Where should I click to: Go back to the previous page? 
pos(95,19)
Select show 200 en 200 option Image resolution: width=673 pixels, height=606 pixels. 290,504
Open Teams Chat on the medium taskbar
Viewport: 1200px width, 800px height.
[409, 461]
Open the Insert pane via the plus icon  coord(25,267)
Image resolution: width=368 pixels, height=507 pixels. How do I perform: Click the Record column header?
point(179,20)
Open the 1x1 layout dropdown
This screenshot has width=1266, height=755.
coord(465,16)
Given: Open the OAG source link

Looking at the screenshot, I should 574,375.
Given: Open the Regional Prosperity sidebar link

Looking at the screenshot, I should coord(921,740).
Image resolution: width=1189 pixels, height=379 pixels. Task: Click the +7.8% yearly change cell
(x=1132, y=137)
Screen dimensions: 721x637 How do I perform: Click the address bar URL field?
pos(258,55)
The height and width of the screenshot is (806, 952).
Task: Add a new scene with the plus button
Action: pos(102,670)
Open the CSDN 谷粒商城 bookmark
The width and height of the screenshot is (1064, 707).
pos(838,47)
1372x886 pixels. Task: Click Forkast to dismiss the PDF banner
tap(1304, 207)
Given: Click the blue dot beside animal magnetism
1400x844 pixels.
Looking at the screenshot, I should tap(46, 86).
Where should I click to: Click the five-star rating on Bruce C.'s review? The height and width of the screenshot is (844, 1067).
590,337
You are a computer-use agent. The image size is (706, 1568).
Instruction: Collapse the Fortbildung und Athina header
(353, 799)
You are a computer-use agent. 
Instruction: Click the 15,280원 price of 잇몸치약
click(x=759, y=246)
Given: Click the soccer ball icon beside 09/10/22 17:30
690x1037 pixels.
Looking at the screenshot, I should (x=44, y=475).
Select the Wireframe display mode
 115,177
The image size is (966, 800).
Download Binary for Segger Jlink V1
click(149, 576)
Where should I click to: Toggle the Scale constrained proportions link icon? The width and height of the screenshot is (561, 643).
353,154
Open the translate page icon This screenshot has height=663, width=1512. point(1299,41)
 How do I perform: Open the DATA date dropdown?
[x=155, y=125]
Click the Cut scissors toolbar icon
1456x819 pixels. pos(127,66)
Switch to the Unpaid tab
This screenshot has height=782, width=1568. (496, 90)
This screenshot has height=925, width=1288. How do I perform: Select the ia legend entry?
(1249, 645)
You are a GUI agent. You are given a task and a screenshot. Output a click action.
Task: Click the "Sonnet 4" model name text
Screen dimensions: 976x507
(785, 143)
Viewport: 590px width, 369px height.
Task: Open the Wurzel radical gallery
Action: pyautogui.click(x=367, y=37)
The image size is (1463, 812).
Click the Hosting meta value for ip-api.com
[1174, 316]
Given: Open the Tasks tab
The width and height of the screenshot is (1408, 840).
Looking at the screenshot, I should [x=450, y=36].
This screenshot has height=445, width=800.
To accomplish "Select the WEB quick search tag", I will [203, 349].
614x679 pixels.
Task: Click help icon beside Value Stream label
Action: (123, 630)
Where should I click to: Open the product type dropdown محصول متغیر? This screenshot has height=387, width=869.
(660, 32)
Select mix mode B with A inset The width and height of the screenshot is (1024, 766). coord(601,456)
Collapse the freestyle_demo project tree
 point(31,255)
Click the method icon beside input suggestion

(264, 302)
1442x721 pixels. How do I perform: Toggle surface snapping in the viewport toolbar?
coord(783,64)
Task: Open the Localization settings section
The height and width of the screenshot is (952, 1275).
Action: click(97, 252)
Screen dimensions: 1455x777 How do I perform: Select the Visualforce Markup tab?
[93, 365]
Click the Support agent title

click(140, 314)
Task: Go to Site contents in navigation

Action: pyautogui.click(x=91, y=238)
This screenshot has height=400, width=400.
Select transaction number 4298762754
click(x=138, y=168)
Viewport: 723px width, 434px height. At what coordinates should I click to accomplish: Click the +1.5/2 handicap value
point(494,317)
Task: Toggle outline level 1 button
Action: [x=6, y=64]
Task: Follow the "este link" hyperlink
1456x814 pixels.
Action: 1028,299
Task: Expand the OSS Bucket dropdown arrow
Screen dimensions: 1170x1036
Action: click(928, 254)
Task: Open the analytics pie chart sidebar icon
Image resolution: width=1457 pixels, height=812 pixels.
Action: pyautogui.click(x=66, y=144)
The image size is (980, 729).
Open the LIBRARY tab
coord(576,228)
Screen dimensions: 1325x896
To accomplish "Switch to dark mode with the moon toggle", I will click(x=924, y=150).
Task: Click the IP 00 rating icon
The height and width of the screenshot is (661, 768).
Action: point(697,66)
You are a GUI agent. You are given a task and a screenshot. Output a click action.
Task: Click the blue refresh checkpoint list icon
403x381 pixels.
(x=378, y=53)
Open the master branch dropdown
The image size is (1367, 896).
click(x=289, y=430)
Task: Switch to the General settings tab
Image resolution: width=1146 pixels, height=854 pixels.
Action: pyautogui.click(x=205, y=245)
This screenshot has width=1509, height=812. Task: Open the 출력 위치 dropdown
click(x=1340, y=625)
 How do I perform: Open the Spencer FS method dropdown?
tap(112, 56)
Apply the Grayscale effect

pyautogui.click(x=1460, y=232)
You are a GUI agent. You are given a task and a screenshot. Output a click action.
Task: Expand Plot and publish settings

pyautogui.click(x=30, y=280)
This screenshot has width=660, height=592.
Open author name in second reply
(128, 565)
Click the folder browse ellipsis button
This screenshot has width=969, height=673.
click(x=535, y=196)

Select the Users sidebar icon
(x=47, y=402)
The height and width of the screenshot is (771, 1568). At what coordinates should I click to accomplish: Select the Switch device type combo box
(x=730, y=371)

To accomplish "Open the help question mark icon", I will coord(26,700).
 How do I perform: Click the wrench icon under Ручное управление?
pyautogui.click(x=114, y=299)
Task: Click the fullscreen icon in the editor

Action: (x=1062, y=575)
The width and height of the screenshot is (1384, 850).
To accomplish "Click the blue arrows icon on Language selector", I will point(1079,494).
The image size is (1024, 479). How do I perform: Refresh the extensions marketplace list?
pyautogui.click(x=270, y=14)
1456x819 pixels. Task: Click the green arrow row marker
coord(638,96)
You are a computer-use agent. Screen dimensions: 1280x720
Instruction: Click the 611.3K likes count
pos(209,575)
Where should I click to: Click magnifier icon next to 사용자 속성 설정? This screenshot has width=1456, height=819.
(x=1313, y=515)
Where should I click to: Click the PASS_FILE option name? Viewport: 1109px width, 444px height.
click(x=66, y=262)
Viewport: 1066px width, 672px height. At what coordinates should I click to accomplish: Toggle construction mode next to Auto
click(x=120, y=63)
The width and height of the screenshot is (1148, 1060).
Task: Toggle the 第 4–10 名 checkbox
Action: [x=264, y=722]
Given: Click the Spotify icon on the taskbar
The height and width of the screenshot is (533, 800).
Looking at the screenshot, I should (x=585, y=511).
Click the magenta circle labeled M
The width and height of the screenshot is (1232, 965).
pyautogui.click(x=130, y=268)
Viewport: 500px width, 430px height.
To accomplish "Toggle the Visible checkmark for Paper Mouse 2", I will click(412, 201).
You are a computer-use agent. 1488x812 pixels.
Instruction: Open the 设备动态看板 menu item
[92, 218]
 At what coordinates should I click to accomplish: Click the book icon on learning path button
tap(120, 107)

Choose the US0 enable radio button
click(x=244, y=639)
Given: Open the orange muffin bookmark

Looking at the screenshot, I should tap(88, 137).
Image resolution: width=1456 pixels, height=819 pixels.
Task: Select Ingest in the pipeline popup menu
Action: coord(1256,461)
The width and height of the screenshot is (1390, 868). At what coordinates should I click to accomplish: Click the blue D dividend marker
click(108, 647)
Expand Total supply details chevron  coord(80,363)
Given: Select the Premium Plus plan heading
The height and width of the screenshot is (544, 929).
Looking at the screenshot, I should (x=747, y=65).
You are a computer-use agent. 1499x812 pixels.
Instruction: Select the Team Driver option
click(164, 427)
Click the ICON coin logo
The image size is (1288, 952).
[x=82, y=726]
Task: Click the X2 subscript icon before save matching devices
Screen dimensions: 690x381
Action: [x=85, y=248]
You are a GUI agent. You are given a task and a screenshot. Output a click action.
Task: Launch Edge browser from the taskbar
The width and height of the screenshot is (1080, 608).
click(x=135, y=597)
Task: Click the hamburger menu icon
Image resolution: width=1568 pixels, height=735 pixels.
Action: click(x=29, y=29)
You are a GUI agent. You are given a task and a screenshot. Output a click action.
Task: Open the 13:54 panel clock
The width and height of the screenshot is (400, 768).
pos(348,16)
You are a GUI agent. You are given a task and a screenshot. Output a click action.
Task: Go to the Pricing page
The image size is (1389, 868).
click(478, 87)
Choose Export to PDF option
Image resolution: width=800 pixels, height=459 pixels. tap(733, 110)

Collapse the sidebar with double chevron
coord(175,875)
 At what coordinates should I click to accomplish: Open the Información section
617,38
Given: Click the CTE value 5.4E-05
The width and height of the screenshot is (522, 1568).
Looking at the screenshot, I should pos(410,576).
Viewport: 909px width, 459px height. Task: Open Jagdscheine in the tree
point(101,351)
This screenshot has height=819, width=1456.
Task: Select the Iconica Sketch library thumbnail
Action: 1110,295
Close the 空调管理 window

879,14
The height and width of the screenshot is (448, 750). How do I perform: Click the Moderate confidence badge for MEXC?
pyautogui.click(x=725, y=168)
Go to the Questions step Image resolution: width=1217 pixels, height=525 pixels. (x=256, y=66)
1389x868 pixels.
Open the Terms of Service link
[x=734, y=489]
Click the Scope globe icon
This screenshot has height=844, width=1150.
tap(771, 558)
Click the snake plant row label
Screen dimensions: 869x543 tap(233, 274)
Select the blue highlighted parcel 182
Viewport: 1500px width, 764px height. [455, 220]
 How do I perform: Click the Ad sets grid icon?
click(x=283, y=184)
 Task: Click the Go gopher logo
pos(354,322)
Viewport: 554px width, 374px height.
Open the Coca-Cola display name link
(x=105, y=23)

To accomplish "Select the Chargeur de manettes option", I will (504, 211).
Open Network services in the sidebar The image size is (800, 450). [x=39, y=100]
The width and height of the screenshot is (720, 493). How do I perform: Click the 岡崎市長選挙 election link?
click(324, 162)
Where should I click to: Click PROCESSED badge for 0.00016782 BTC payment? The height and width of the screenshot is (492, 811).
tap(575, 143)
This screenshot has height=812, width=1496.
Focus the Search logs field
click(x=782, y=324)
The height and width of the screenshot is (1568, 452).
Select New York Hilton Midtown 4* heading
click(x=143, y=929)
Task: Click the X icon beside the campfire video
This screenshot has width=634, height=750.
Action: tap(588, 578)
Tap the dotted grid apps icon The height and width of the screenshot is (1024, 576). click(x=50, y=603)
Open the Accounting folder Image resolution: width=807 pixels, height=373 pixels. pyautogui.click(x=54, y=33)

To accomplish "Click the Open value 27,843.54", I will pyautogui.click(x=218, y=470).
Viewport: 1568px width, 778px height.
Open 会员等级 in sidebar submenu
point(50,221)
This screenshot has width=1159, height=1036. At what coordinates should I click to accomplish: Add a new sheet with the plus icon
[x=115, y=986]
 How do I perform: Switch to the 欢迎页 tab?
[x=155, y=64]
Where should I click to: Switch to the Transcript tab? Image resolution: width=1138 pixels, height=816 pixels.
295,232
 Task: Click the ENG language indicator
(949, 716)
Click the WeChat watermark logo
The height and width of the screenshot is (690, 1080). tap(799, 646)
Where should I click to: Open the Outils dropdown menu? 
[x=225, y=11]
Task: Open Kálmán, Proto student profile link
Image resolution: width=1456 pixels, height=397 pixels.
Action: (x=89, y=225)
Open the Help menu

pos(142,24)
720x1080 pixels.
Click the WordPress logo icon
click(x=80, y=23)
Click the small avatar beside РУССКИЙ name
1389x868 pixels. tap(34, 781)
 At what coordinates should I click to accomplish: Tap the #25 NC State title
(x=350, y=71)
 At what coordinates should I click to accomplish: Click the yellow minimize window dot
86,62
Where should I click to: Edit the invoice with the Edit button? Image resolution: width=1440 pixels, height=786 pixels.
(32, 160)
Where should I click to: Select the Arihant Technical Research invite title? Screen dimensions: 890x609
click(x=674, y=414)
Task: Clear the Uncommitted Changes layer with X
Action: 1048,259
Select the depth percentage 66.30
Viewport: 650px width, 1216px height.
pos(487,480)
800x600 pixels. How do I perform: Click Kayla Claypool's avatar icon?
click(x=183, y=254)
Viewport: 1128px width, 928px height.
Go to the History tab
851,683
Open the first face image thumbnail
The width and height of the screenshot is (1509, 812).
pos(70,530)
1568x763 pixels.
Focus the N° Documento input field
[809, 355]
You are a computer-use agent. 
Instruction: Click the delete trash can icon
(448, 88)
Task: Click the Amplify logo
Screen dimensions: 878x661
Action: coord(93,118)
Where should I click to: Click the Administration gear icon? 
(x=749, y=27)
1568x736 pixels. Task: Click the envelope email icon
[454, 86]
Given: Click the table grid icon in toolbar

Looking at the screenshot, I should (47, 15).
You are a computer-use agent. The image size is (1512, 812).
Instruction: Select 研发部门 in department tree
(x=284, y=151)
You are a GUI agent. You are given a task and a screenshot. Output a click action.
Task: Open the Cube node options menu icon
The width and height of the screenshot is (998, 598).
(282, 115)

- - - - - - -

#### [Goal]
Copy out the lines from the very first one through the line containing "Looking at the screenshot, I should coord(921,740).", with both ends included and nothing changed.

#### [Solution]
Where should I click to: Go back to the previous page? 
pos(95,19)
Select show 200 en 200 option Image resolution: width=673 pixels, height=606 pixels. 290,504
Open Teams Chat on the medium taskbar
Viewport: 1200px width, 800px height.
[409, 461]
Open the Insert pane via the plus icon  coord(25,267)
Image resolution: width=368 pixels, height=507 pixels. How do I perform: Click the Record column header?
point(179,20)
Open the 1x1 layout dropdown
This screenshot has width=1266, height=755.
coord(465,16)
Given: Open the OAG source link

Looking at the screenshot, I should 574,375.
Given: Open the Regional Prosperity sidebar link

Looking at the screenshot, I should coord(921,740).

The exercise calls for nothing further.